• _Task instructions_: Check each line of the records for "computer"; collect those that have it.
◇ ◇ ◇
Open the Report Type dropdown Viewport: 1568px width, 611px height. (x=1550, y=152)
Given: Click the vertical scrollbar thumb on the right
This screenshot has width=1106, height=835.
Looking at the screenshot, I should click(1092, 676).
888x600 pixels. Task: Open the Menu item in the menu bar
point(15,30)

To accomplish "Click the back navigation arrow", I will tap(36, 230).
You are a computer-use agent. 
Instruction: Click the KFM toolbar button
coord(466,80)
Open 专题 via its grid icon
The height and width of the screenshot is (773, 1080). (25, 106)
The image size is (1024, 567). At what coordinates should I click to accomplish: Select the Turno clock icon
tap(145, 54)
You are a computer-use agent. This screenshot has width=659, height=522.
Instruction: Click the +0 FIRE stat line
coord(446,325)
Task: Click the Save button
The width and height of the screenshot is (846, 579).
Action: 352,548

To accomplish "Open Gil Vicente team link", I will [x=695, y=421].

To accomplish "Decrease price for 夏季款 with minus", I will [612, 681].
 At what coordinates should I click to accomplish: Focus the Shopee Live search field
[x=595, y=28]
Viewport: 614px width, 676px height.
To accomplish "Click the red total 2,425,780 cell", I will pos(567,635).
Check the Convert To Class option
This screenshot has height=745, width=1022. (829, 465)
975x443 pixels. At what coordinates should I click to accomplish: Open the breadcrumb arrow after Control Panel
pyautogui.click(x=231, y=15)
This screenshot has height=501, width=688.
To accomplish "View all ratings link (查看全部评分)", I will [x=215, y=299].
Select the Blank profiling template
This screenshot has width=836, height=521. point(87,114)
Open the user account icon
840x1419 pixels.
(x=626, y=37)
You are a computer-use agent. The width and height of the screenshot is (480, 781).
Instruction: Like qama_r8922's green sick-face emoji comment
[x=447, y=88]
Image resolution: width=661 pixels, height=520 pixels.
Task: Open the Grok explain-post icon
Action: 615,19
◇ ◇ ◇
• _Response to the exercise_:
You are a computer-use agent. 
You are a computer-use agent. This screenshot has width=659, height=522.
You are a computer-use agent. The width and height of the screenshot is (480, 781).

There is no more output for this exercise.